2 精神的自立は,生活の目標をもち,自らが主体となって物事を進めていくことである。
3 社会的自立は,社会的な役割から離れて自由になることである。
4 身体的自立は,介護者の身体的負担を軽減することである。
5 経済的自立は,経済活動や社会活動に参加せずに生活を営むことである。
👉この問題は、「精神的自立、社会的自立、身体的自立、経済的自立」がそれぞれ文字どおりの意味であることを理解していれば解答できます。

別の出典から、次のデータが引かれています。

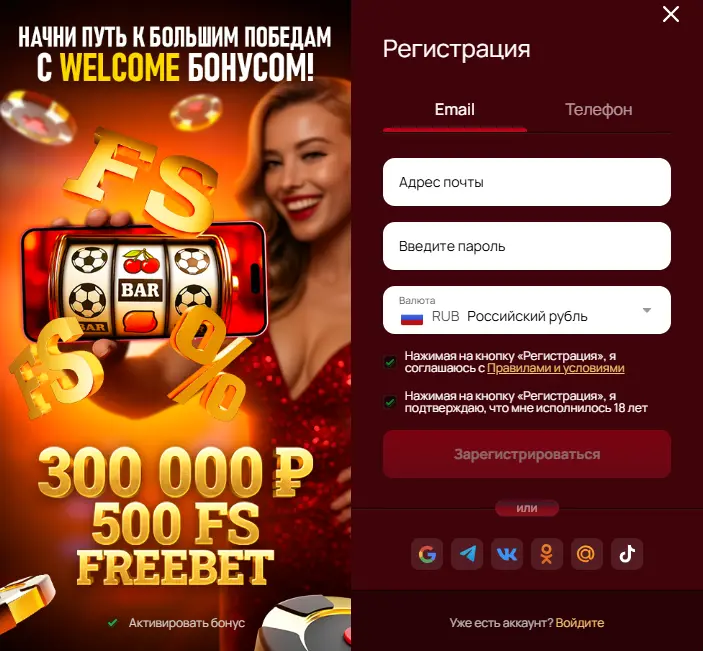Image resolution: width=703 pixels, height=651 pixels.
Task: Focus the Адрес почты input field
Action: pos(527,182)
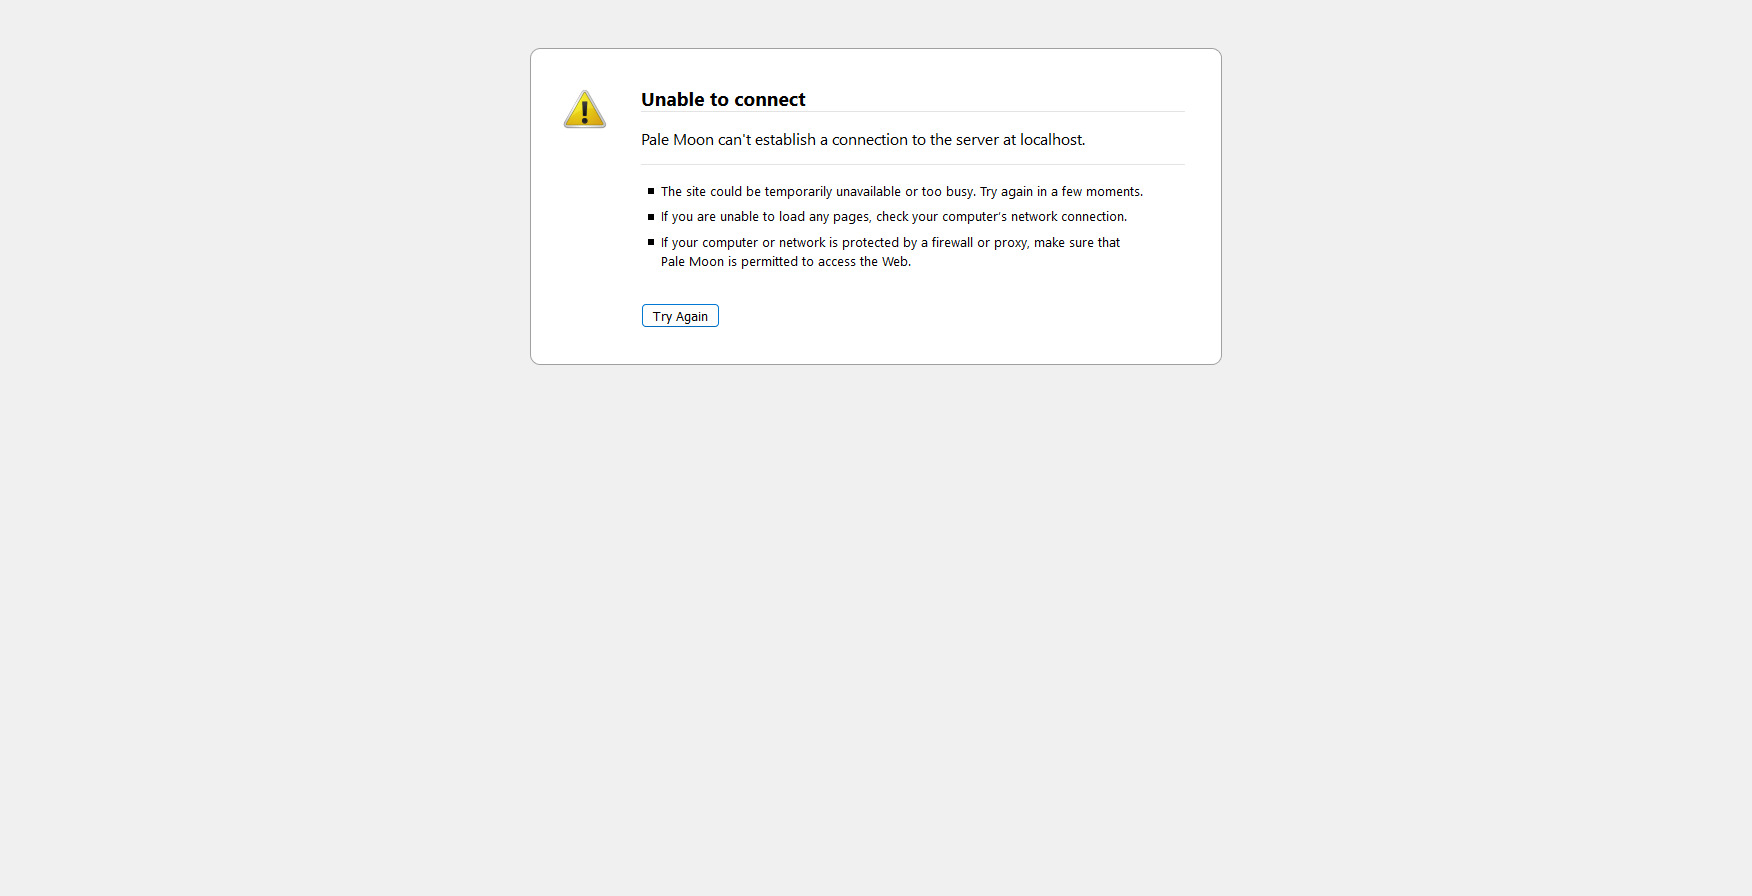Click the text "If you are unable to load any pages"

(764, 217)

6.「権利擁護、アドボカシー」をめぐる問題の出題パターン


(1)アドボカシーの意味を問う問題:
例)
アドボカシーは、全人間的復権を目標として、医学、教育の分野によって構成される。(社会の理解24-7-4)
例)利用者の意思を代弁することを表す用語として、最も適切なものを1つ選びなさい。(人間の尊厳と自立32-2)
  1 インフォームドコンセント
  2 ストレングス
  3 パターナリズム
  4 エンパワメント
  5 アドボカシー
👉これらの問題は、「アドボカシー(advocacy)」の意味を知っていれば解答できます。

(2)日本介護福祉士会倫理綱領における「利用者ニーズの代弁」の内容を問う問題:
例)
次の記述のうち、日本介護福祉士会倫理綱領に記載されていないものを1つ選びなさい。(介護概論19-80)
  1 利用者本位、自立支援
  2 専門的サービスの提供
  3 記録の開示
  4 利用者ニーズの代弁
  5 後継者の育成
👉日本介護福祉士会倫理綱領が『人間の尊厳と自立』で出題されたことはありません。日本介護福祉士会倫理綱領の内容は『介護の基本』でくわしく学習、暗記するとよいでしょう。